Abrir uma loja de roupa não é o mesmo que investir num restaurante. Há especificidades que têm de ser acauteladas. Em termos da legislação é preciso não esquecer que há mais requisitos e exigências para se abrir um restaurante do que uma sapataria, quanto mais que não seja em termos das regras de segurança e higiene.

Depois, o tipo de espaço também não se adequa a todos os negócios. Mais uma vez, nem todas as lojas servem para restauração, por exemplo. A área que vai ocupar é outro fator a ter em conta. Uma marca de vestuário como a Primark – cujas lojas são de grande dimensão – não encontra áreas comerciais suficientes em algumas ruas de Lisboa. Daí a opção pelos centros comerciais que oferecem a dimensão necessária. Um lojista de ‘bricolage’ ou decoração também não irá encontrar na Baixa de Lisboa o espaço ideal. Isto porque irá receber clientes que precisam de ter acesso fácil por carro, o que nem sempre é viável no centro da capital. Além de que este tipo de negócio precisa de áreas muito grandes, sendo que as rendas na cidade são mais elevadas e não compensa.

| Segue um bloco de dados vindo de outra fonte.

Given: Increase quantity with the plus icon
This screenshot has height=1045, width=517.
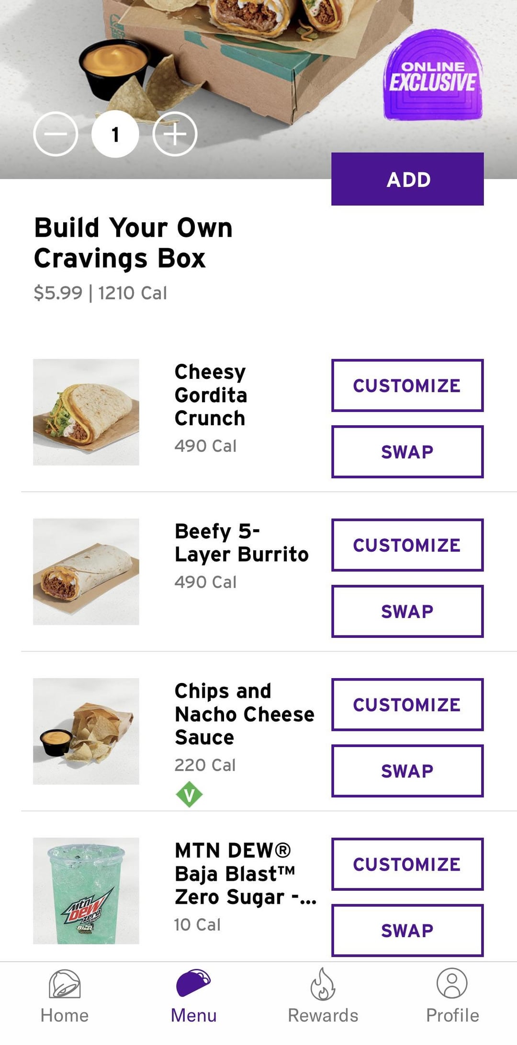Looking at the screenshot, I should coord(175,134).
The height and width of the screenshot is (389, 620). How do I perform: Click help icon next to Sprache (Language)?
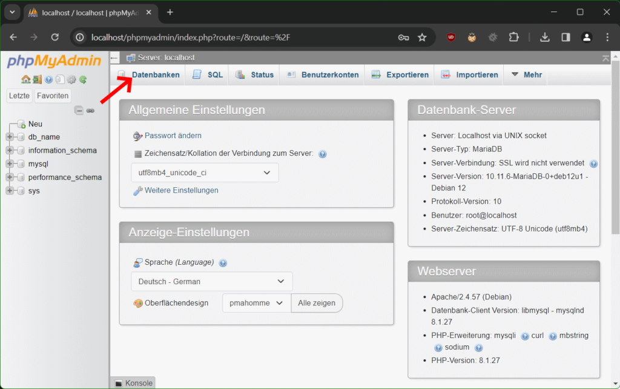tap(223, 263)
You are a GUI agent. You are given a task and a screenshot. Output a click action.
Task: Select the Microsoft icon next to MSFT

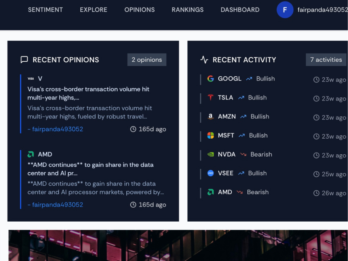pyautogui.click(x=211, y=135)
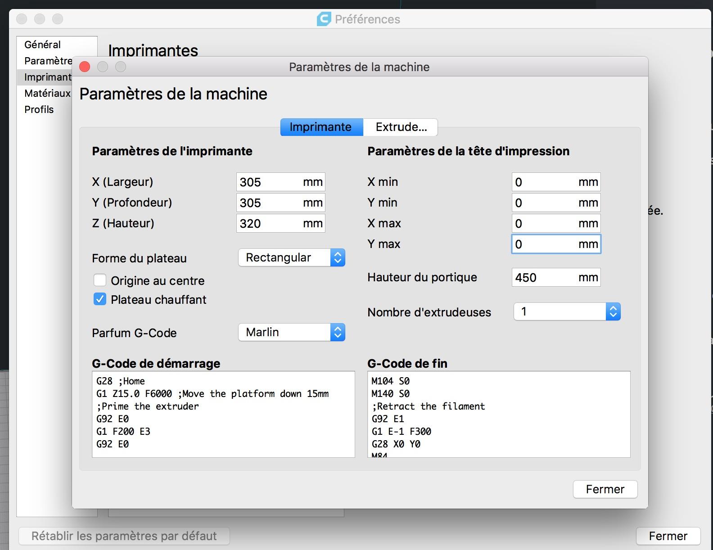
Task: Select Profils in the preferences sidebar
Action: (39, 109)
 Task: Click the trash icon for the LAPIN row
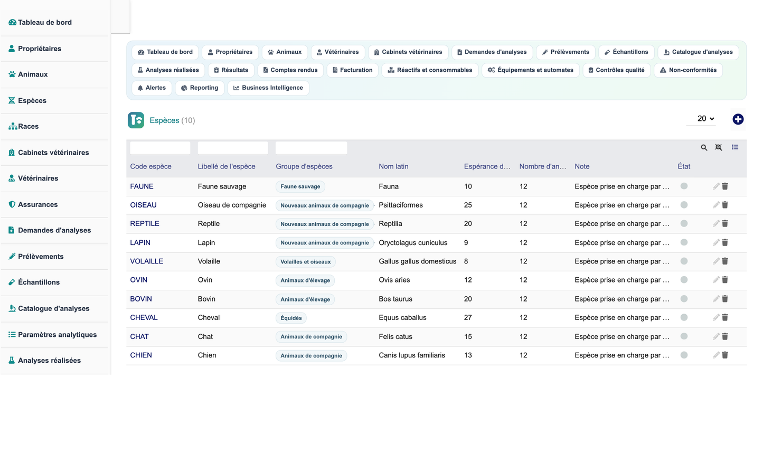725,243
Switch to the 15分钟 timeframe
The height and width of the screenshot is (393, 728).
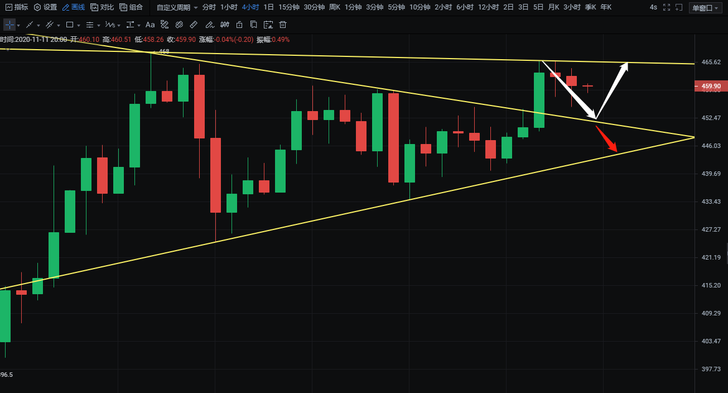(x=288, y=7)
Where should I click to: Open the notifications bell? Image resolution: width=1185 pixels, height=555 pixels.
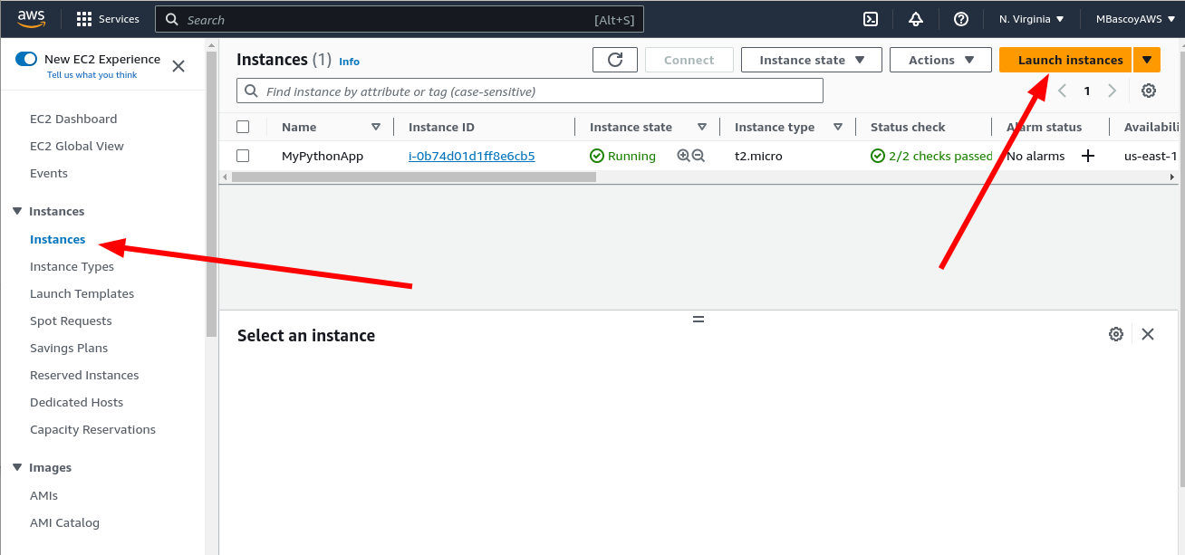click(x=916, y=19)
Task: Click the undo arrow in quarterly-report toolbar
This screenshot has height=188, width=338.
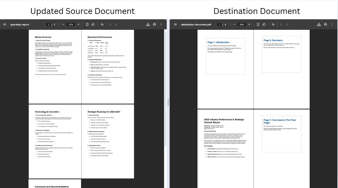Action: [111, 24]
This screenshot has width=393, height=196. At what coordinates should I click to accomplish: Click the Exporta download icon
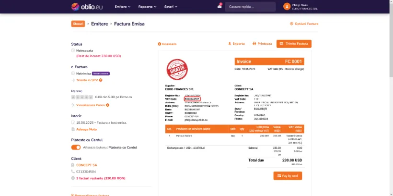click(230, 44)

Daí que, muitas vezes, marcas como Ikea ou mesmo na componente de desporto, como a Decathlon, optem pela periferia. Quando decidem por abrir no centro é quase sempre com um formato mais pequeno e com ‘stock’ limitado.

No entanto, para um outro tipo de marca, já considerada de luxo, pode ver com bons olhos a instalação num local mais pequeno, mas onde encontra a categoria de clientes adequada ao seu negócio. Com o aumento do turismo em Lisboa, as grandes marcas internacionais, como a Prada ou Louis Vuitton, também têm apostado nas principais avenidas com maior fluxo de turistas, logo, potenciais compradores.